Dans un document publié sur le site du Trésor américain, les Britanniques BP et Shell, l’Italien Eni et l’Espagnol Repsol sont autorisés à travailler dans le secteur du pétrole et du gaz au Venezuela, aux côtés de l’Américain Chevron.
La licence, qui autorise ces cinq groupes à faire des affaires avec l’entreprise nationale PDVSA et les sociétés affiliées, précise que les contrats seront régis par les lois américaines « et que tout litige sera réglé aux États-Unis ».
Une autre licence, publiée en même temps, autorise les nouveaux investissements destinés à explorer de nouveaux champs pétroliers ou développer des activités existantes.
Depuis le raid militaire américain qui a permis début janvier la capture de Nicolas Maduro, les Etats-Unis veulent relancer l’exploitation des ressources pétrolières et gazières vénézuéliennes.

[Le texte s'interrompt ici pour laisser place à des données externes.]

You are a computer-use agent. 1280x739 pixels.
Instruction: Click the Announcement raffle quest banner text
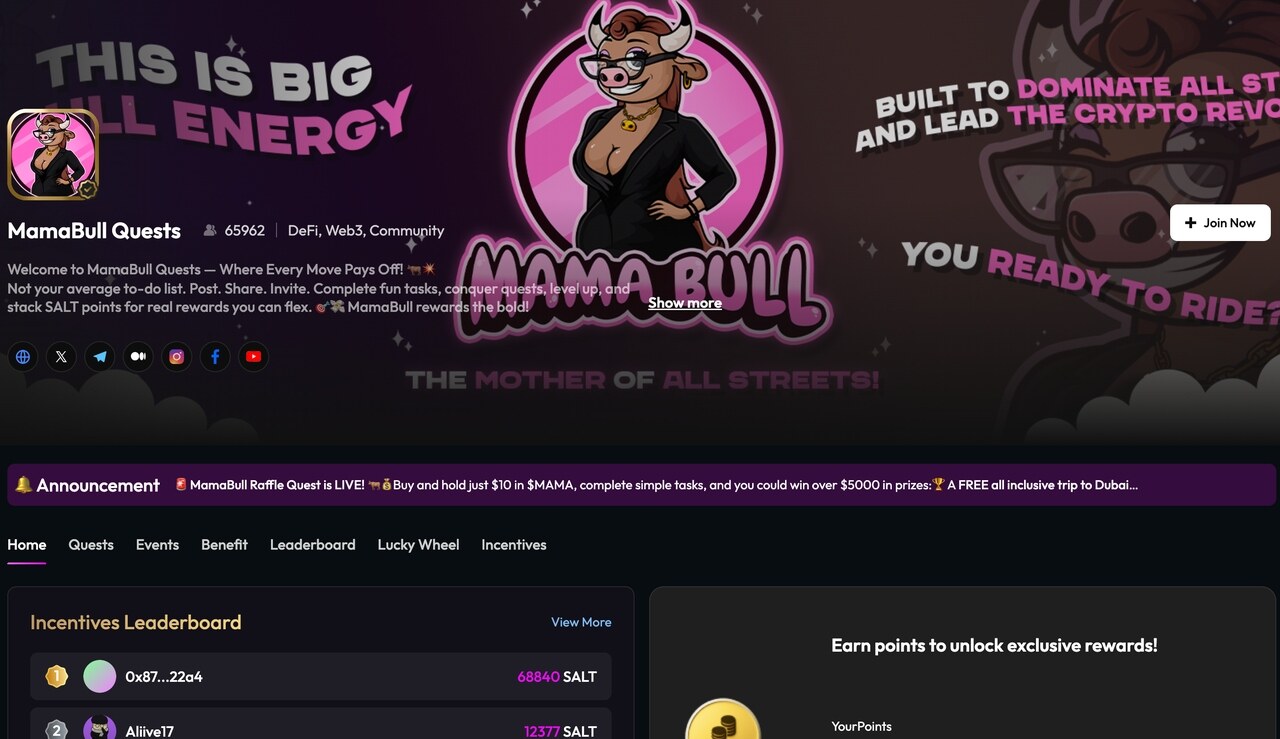point(656,485)
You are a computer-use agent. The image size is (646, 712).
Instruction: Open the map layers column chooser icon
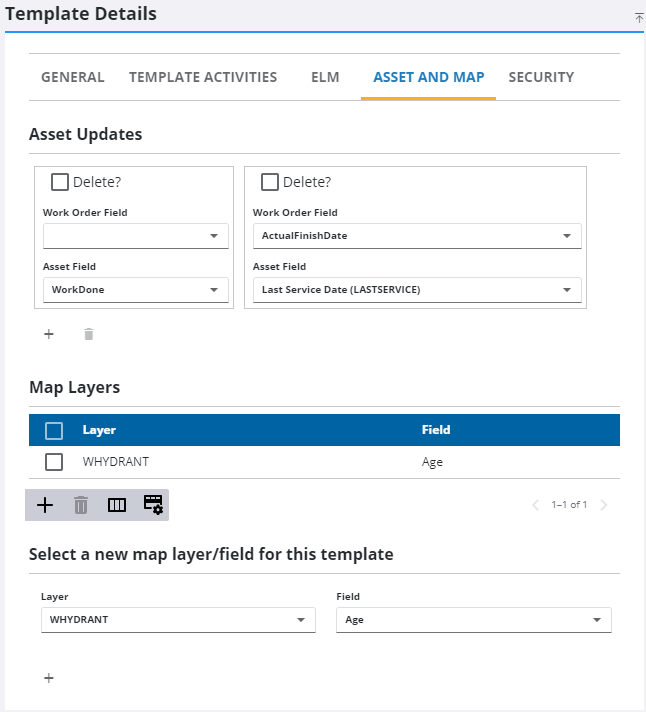(x=117, y=505)
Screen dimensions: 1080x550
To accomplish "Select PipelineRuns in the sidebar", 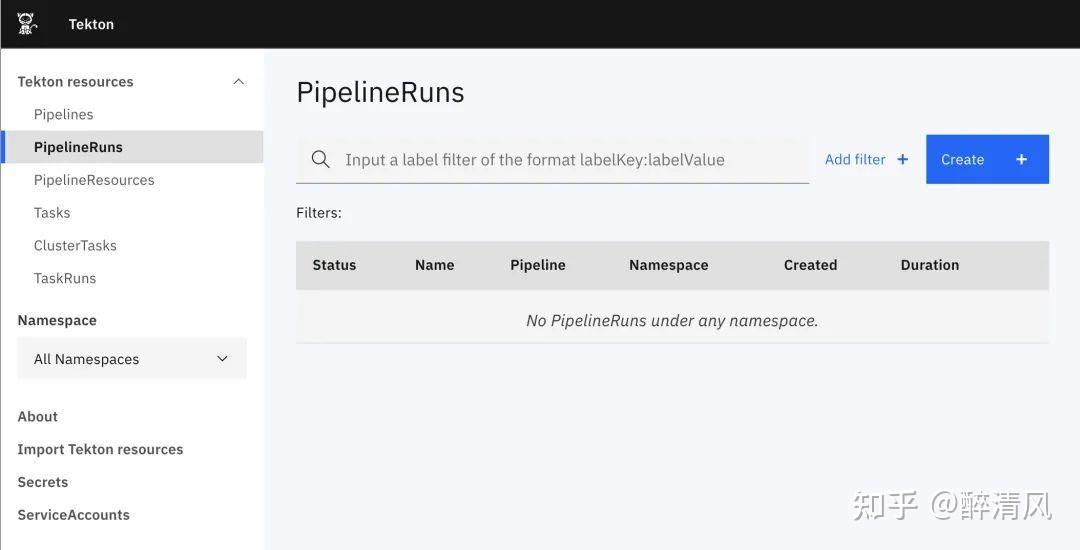I will [x=78, y=147].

Le secrétaire américain à l’Energie, Chris Wright, était cette semaine au Venezuela où il a promis une « augmentation spectaculaire » de la production de pétrole.
Par ailleurs, le département américain des Finances, qui gère les sanctions économiques, lève par étapes l’embargo mis en place en 2019 par les Etats-Unis sur l’or noir du pays.
Chevron était la seule multinationale du pétrole qui avait pu conserver la licence lui permettant d’opérer au Venezuela après le retour de Donald Trump au pouvoir l’an dernier.
Le Venezuela dispose des plus grandes réserves pétrolières prouvées de la planète avec plus de 303 milliards de barils.